Text to read —
---+---
The heart of ndarray is ArrayBase, a very generic multidimensional array type that can either own its data (like Vec) or borrow it from a Rust slice that you obtained from some other source.

While you are learning Rust, you will likely find it easier to avoid using this very general-purpose generic type directly, and instead work with the various type aliases that are provided by the ndarray crate for easier operation. For our purposes, three especially useful aliases will be…

  • Array2, which represents an owned two-dimensional array of data (similar to Vec<T>)
  • ArrayView2, which represents a shared 2D slice of data (similar to &[T])
  • ArrayViewMut2, which represents a mutable 2D slice of data (similar to &mut [T])

But because these are just type aliases, the documentation page for them will not tell you about all available methods. So you will still want to keep the ArrayBase documentation close by.


Another useful tool in ndarray is the array! macro, which lets you create Arrays using a syntax analogous to that of the vec![] macro:

use ndarray::array;

let a2 = array![[01, 02, 03],
                [11, 12, 13]];

You can also create Arrays from a function that maps each index to a corresponding data element…

use ndarray::{Array, arr2};

// Create a table of i × j (with i and j from 1 to 3)
let ij_table = Array::from_shape_fn((3, 3), |(i, j)| (1 + i) * (1 + j));

assert_eq!(
    ij_table,
    // You can also create an array from a slice of Rust arrays
    arr2(&[[1, 2, 3],
           [2, 4, 6],
           [3, 6, 9]])
);

…and if you have a Vec of data around, you can turn it into an Array as well. But because a Vec does not come with multidimensional shape information, you will need to provide this information separately, at the risk of it going out of sync with the source data. And you will also need to pay close attention to the the order in which Array elements should be provided by the input Vec (ndarray uses row-major order by default).

So all in all, in order to avoid bugs, it is best to avoid these conversions and stick with the ndarray APIs whenever you can.
---+---
Data entries —
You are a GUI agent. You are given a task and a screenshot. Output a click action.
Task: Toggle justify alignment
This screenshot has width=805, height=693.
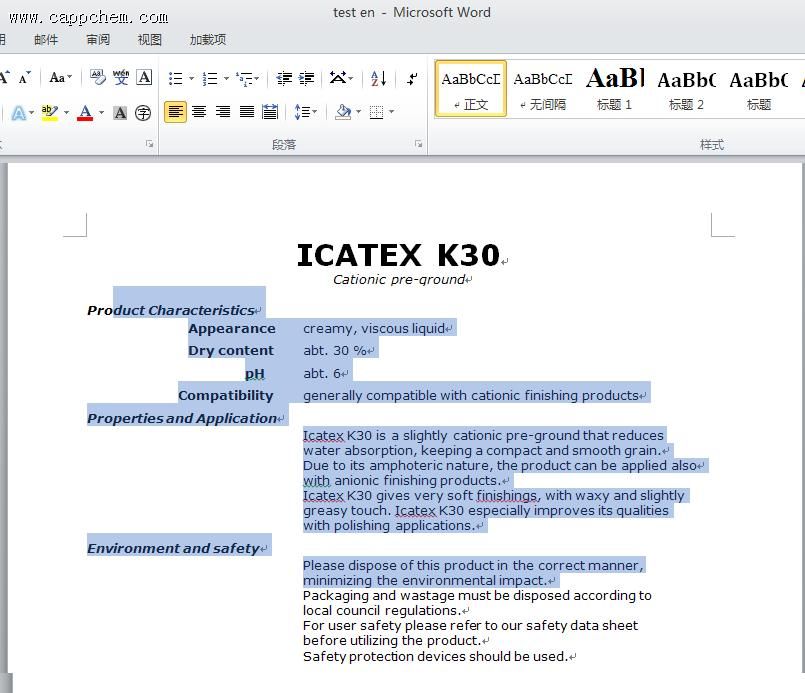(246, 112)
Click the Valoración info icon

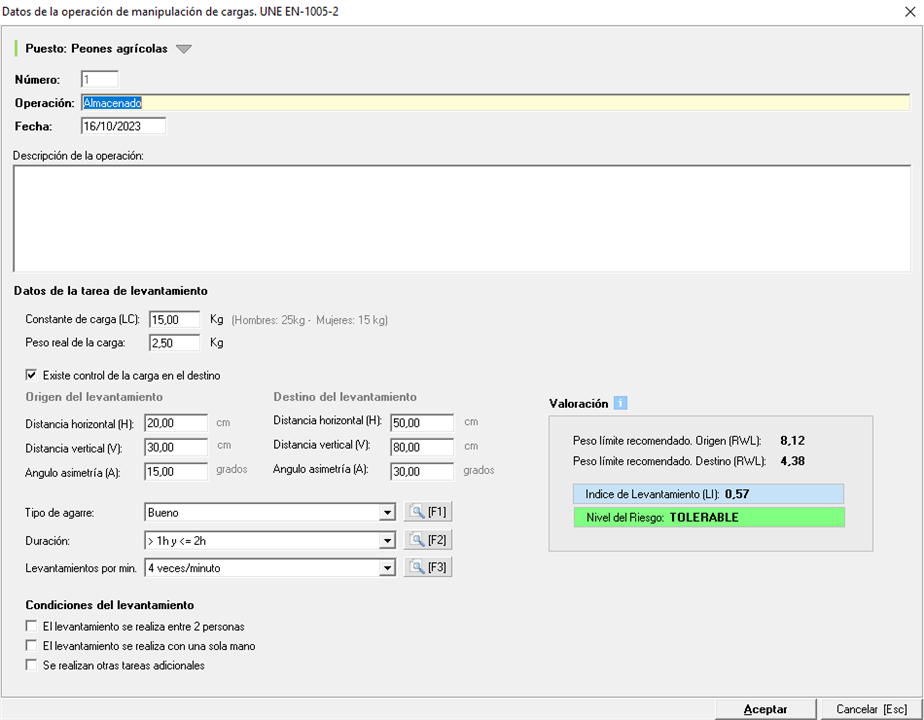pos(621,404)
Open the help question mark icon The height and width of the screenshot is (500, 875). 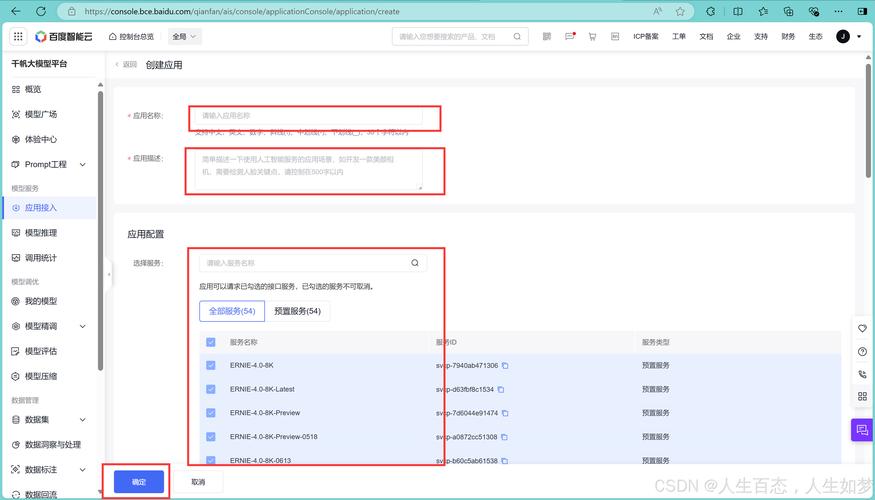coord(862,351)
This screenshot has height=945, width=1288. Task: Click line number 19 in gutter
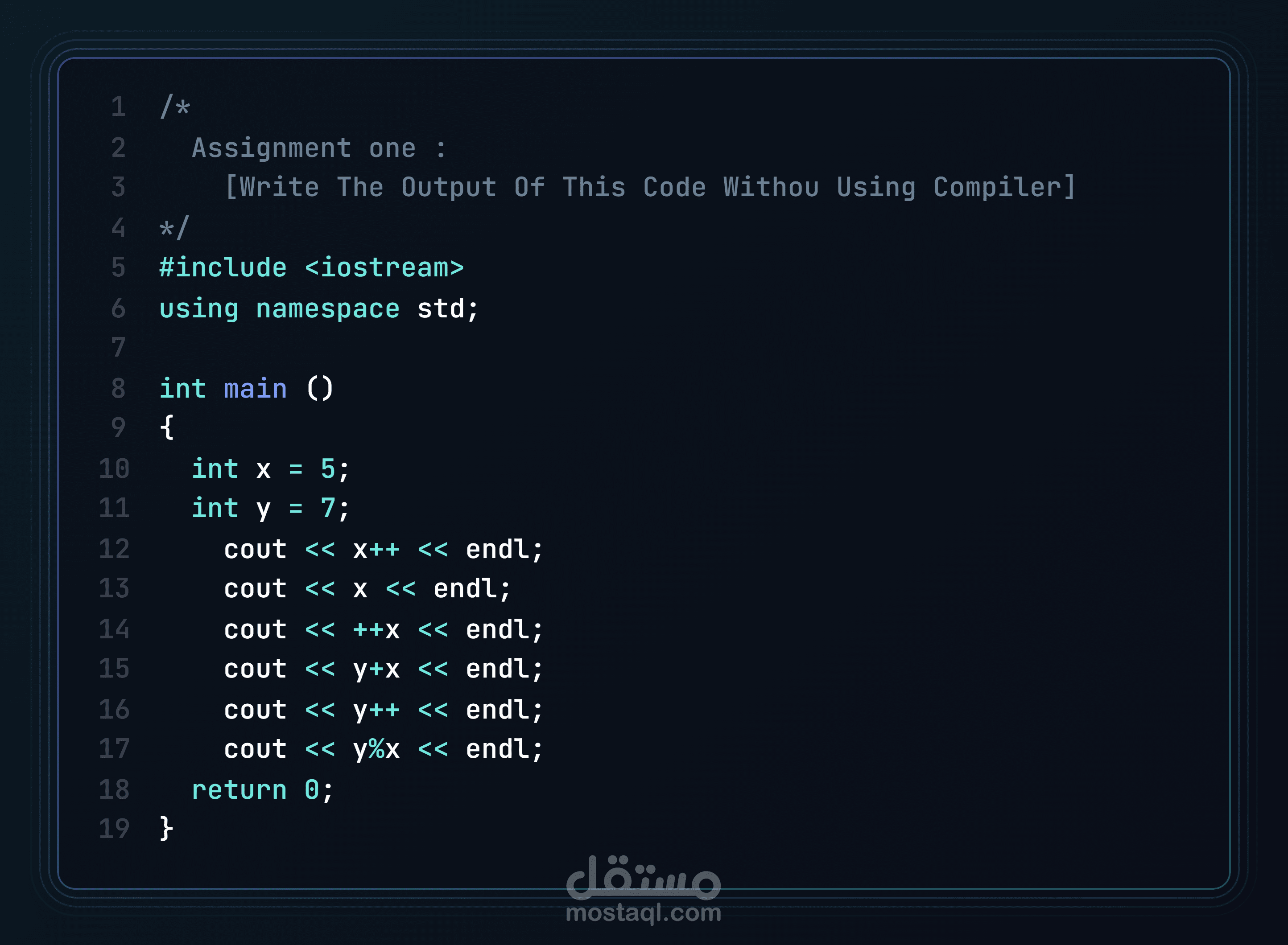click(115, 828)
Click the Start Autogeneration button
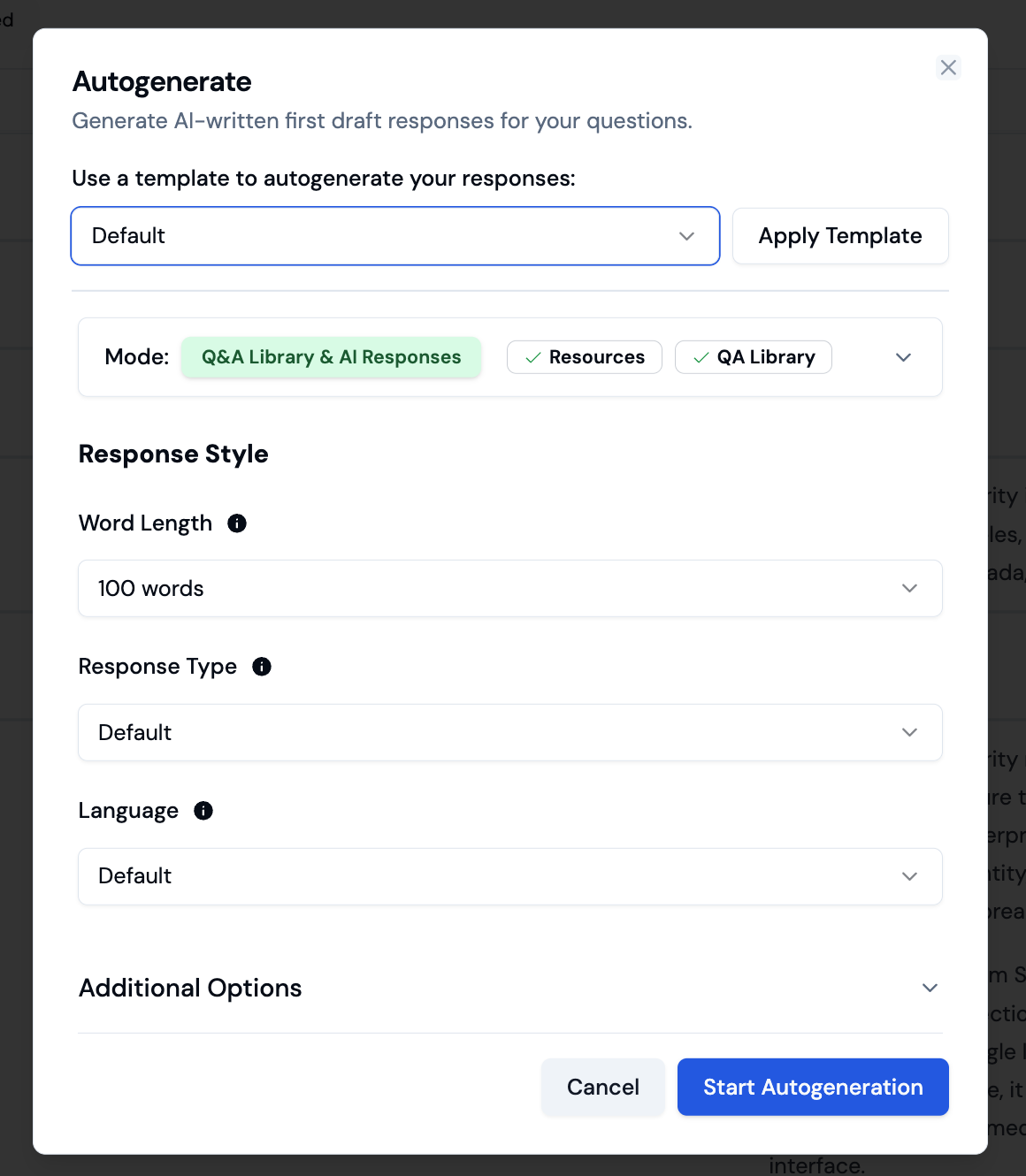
---+---
Aim of the task — Resume the passage on Rust's ndarray crate, continuing on from its final sentence.

Answer to this task —
Iteration

Rust iterators were designed for one-dimensional data, and using them for multidimensional data comes at the cost of losing useful information. For example, they cannot express concepts like “here is a block of data that is contiguous in memory, but then there is a gap” or “I would like the iterator to skip to the next row of my matrix here, and then resume iteration”.

For this reason, ndarray does not directly use standard Rust iterators. Instead, it uses a homegrown abstraction called NdProducer, which can be lossily converted to a standard iterator.

We will not be leveraging the specifics of ndarray producers much in this course, as standard iterators are enough for what we are doing. But I am telling you about this because it explains why iterating over Arrays may involve a different API than iterating over a standard Rust collection, or require an extra into_iter() producer-to-iterator conversion step.

In simple cases, however, the conversion will just be done automatically. For example, here is how one would iterate over 3x3 overlapping windows of an Array2 using ndarray:

use ndarray::{array, azip};

let arr = array![[01, 02, 03, 04, 05, 06, 07, 08, 09],
                 [11, 12, 13, 14, 15, 16, 17, 18, 19],
                 [21, 22, 23, 24, 25, 26, 27, 28, 29],
                 [31, 32, 33, 34, 35, 36, 37, 38, 39],
                 [41, 42, 43, 44, 45, 46, 47, 48, 49]];

for win in arr.windows([3, 3]) {
    println!("{win:?}");
}

ndarray comes with a large set of producers, some of which are more specialized and optimized than others. It is therefore a good idea to spend some time looking through the various options that can be used to solve a particular problem, rather than picking the first producer that works.

Indexing and slicing

Like Vecs and slices, Arrays and ArrayViews support indexing and slicing. And as with Vecs and slices, it is generally a good idea to avoid using these operations for performance and correctness reasons, especially inside of performance-critical loops.

Indexing works using square brackets as usual, the only new thing being that you can pass in an array or a tuple of indices instead of just one index:

use ndarray::Array2;
let mut array = Array2::zeros((4, 3));
array[[1, 1]] = 7;

However, a design oversight in the Rust indexing operator means that it cannot be used for slicing multidimensional arrays. Instead, you will need the following somewhat unclean syntax:

use ndarray::s;
let b = a.slice(s![.., 0..1, ..]);

Notice the use of an s![] macro for constructing a slicing configuration object, which is then passed to a slice() method of the generic ArrayView object.

This is just one of many slicing methods. Among others, we also get…

  • slice(), which creates ArrayViews (analogous to &vec[start..finish])
  • slice_mut(), which creates ArrayViewMuts (analogous to &mut vec[start..finish])
  • multi_slice_mut(), which creates several non-overlapping ArrayViewMuts in a single transaction. This can be used to work around Rust’s “single mutable borrow” rule when it proves to be an unnecessary annoyance.
  • slice_move(), which consumes the input array or view and returns an owned slice.

Exercise

All ndarray types natively support a sum() operation. Compare its performance to that or your optimized floating-point sum implementation over a wide range of input sizes.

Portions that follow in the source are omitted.